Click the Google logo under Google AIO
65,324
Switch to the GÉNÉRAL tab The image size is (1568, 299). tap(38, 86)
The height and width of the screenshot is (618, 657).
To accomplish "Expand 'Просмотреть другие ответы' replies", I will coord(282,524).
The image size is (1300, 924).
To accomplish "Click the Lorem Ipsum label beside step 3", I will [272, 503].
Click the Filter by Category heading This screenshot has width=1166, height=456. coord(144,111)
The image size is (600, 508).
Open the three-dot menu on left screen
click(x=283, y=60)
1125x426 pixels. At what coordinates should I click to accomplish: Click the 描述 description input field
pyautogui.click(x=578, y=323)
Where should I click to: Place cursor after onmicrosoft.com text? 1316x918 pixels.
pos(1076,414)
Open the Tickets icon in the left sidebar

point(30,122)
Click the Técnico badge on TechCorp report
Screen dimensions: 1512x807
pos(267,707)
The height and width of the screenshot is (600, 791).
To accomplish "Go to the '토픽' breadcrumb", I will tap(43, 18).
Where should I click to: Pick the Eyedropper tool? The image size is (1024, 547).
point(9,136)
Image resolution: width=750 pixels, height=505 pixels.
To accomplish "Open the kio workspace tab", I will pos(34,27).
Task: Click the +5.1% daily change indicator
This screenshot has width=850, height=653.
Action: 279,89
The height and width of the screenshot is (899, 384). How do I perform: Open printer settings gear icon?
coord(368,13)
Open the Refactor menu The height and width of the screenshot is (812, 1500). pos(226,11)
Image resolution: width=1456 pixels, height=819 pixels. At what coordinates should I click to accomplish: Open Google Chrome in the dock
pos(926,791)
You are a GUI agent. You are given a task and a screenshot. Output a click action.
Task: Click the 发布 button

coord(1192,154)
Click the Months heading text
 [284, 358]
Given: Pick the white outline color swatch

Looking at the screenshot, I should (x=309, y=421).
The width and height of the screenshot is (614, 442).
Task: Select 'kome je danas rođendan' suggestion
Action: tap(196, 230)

◆ ◆ ◆ ◆

- Given exercise -
Copy every one of the records above line for line, with no changes.

- Response to the exercise -
Click the Google logo under Google AIO
65,324
Switch to the GÉNÉRAL tab The image size is (1568, 299). tap(38, 86)
The height and width of the screenshot is (618, 657).
To accomplish "Expand 'Просмотреть другие ответы' replies", I will coord(282,524).
The image size is (1300, 924).
To accomplish "Click the Lorem Ipsum label beside step 3", I will [272, 503].
Click the Filter by Category heading This screenshot has width=1166, height=456. coord(144,111)
The image size is (600, 508).
Open the three-dot menu on left screen
click(x=283, y=60)
1125x426 pixels. At what coordinates should I click to accomplish: Click the 描述 description input field
pyautogui.click(x=578, y=323)
Where should I click to: Place cursor after onmicrosoft.com text? 1316x918 pixels.
pos(1076,414)
Open the Tickets icon in the left sidebar

point(30,122)
Click the Técnico badge on TechCorp report
Screen dimensions: 1512x807
pos(267,707)
The height and width of the screenshot is (600, 791).
To accomplish "Go to the '토픽' breadcrumb", I will tap(43, 18).
Where should I click to: Pick the Eyedropper tool? The image size is (1024, 547).
point(9,136)
Image resolution: width=750 pixels, height=505 pixels.
To accomplish "Open the kio workspace tab", I will pos(34,27).
Task: Click the +5.1% daily change indicator
This screenshot has width=850, height=653.
Action: 279,89
The height and width of the screenshot is (899, 384). How do I perform: Open printer settings gear icon?
coord(368,13)
Open the Refactor menu The height and width of the screenshot is (812, 1500). pos(226,11)
Image resolution: width=1456 pixels, height=819 pixels. At what coordinates should I click to accomplish: Open Google Chrome in the dock
pos(926,791)
You are a GUI agent. You are given a task and a screenshot. Output a click action.
Task: Click the 发布 button

coord(1192,154)
Click the Months heading text
 [284, 358]
Given: Pick the white outline color swatch

Looking at the screenshot, I should (x=309, y=421).
The width and height of the screenshot is (614, 442).
Task: Select 'kome je danas rođendan' suggestion
Action: tap(196, 230)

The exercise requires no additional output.